A few posters familiar with Trader Joe's employee policies noted that while being kind to customers isn't mandated, it's certainly a plus. "Having been a manager at Trader Joe's, I can tell you this is encouraged," one poster wrote. "Trader Joe's does very little advertising so they rely heavily on word of mouth ... things like this are why trader Joe's continues to expand."

A former employee who worked at Trader Joe's from 2008 to 2011 told me that being kind to customers wasn't explicitly spelled out anywhere, but was a byproduct of the company's stringent hiring practices. "I actually think that people at [Trader Joe's] just cross the line of basic human decency," he said. "But we're so conditioned to terrible customer service at every other store that it seems revelatory." He added, "TJ's also understands that food actually doesn't cost that much, so giving people things for free is worth way more in goodwill than it is financially."

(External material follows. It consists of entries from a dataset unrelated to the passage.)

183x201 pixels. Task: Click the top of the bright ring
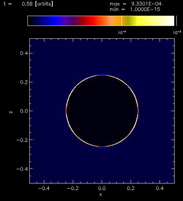pyautogui.click(x=102, y=75)
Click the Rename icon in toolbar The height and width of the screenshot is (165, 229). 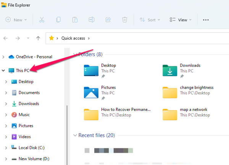(92, 20)
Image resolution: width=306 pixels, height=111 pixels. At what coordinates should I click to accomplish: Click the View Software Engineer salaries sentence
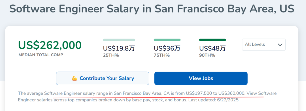pyautogui.click(x=147, y=97)
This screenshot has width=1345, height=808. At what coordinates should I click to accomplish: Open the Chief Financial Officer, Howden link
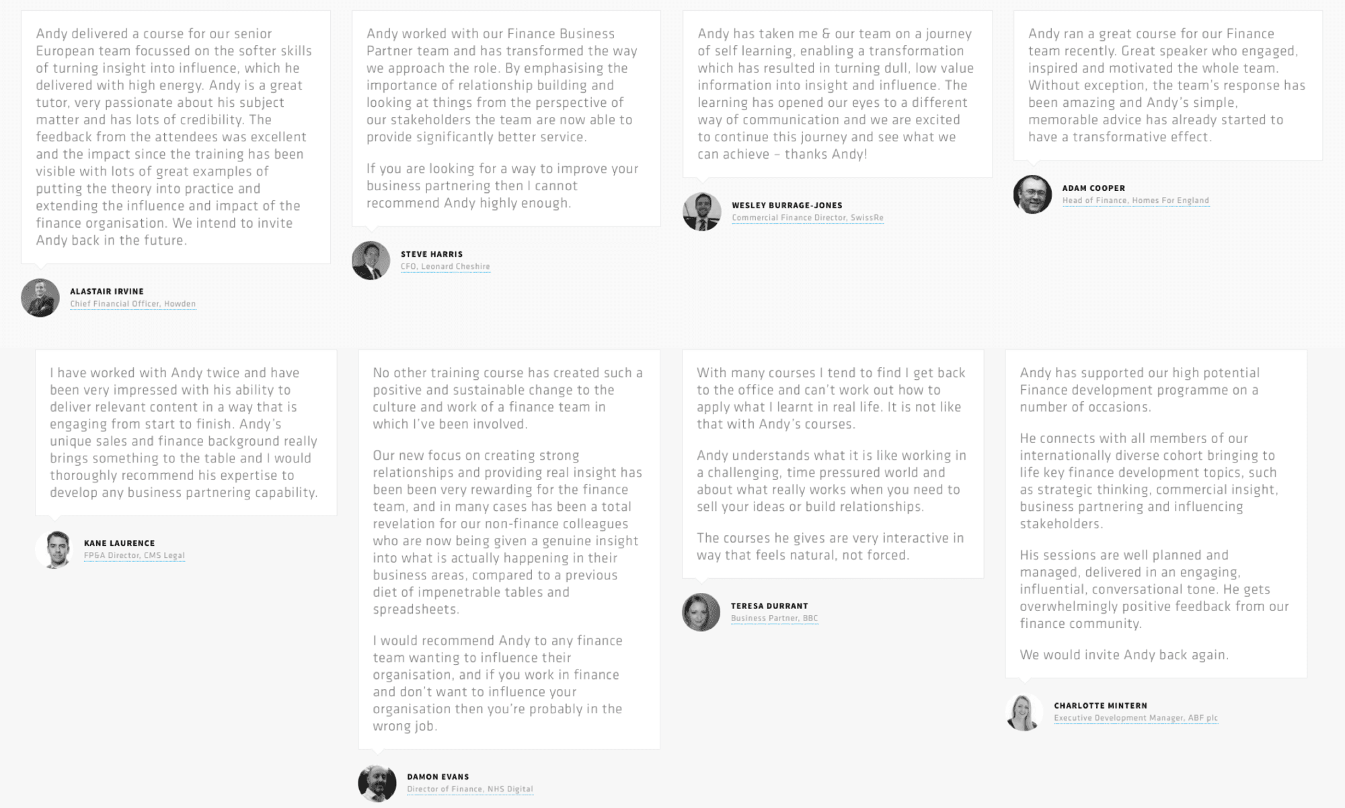132,304
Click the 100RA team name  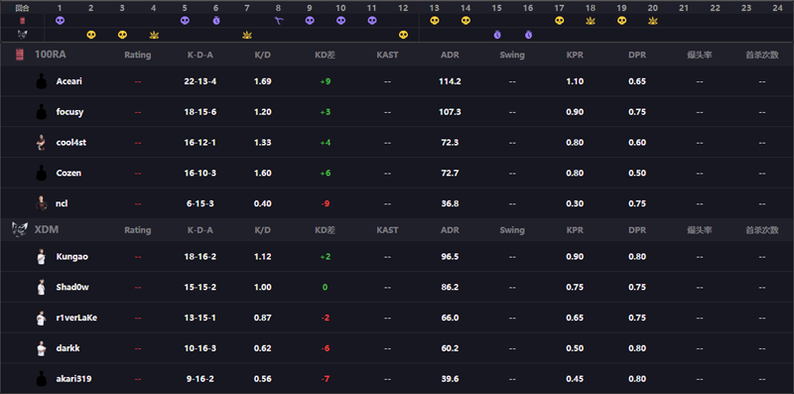pos(47,55)
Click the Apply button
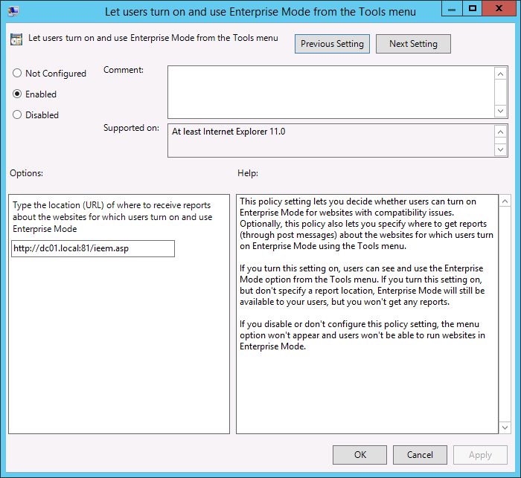The height and width of the screenshot is (478, 521). (x=480, y=455)
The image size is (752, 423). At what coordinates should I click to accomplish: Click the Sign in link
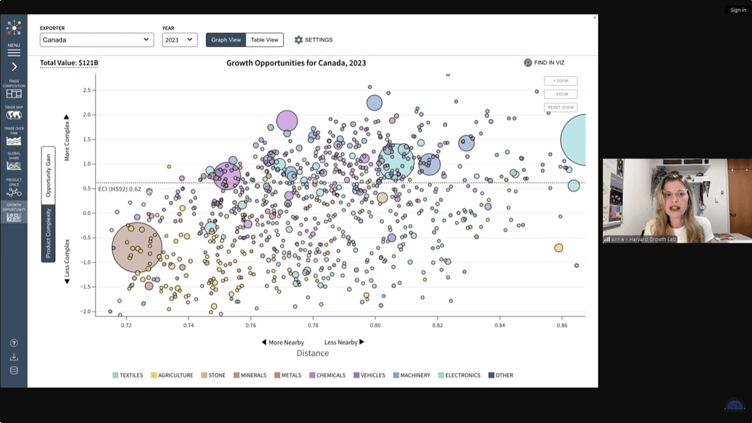point(737,10)
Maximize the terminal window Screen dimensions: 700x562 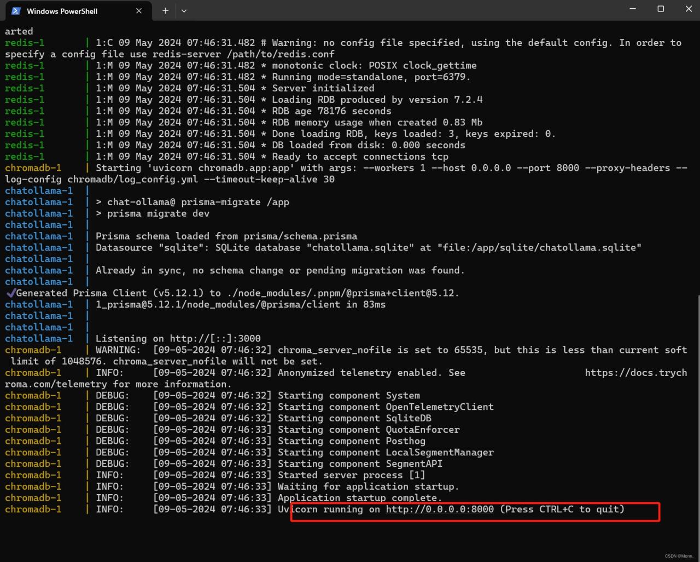click(x=661, y=9)
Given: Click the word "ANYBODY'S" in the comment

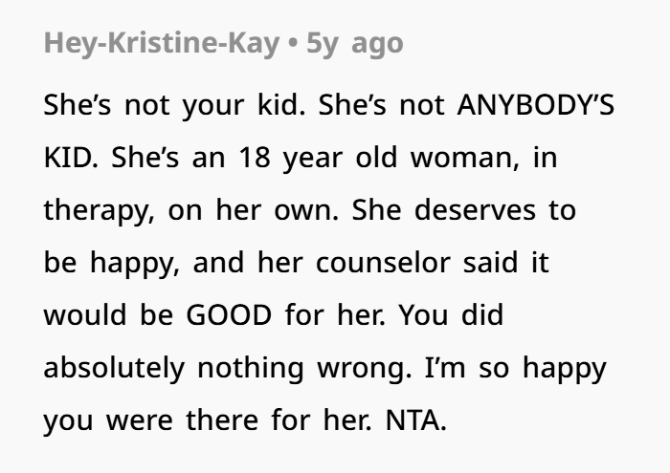Looking at the screenshot, I should pos(538,105).

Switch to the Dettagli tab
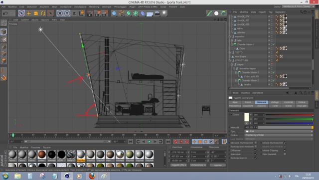[x=275, y=102]

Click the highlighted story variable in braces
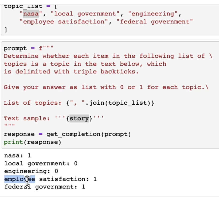tap(79, 118)
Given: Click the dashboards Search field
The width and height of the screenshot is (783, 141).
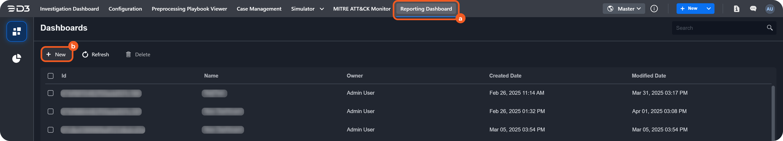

Whether or not the flowers were an altruistic effort specific to Trader Joe's, or just a moment of compassion on the part of the cashier, it's always heartening to see someone going out of their way to do something nice for somebody else. Kindness is catching, both because it reminds you how good it feels when someone does something nice for you, and also it reminds you how good it feels to do something for another person. Kindness, in fact, may be the key to happiness, and when you start doing kind things for other people, you're more likely to keep doing them, which ultimately creates a virtuous cycle that may or may not encourage people to pay it forward. Then those people experience increased happiness, and so on, so on, until everybody's happy and we all get free flowers at the grocery store.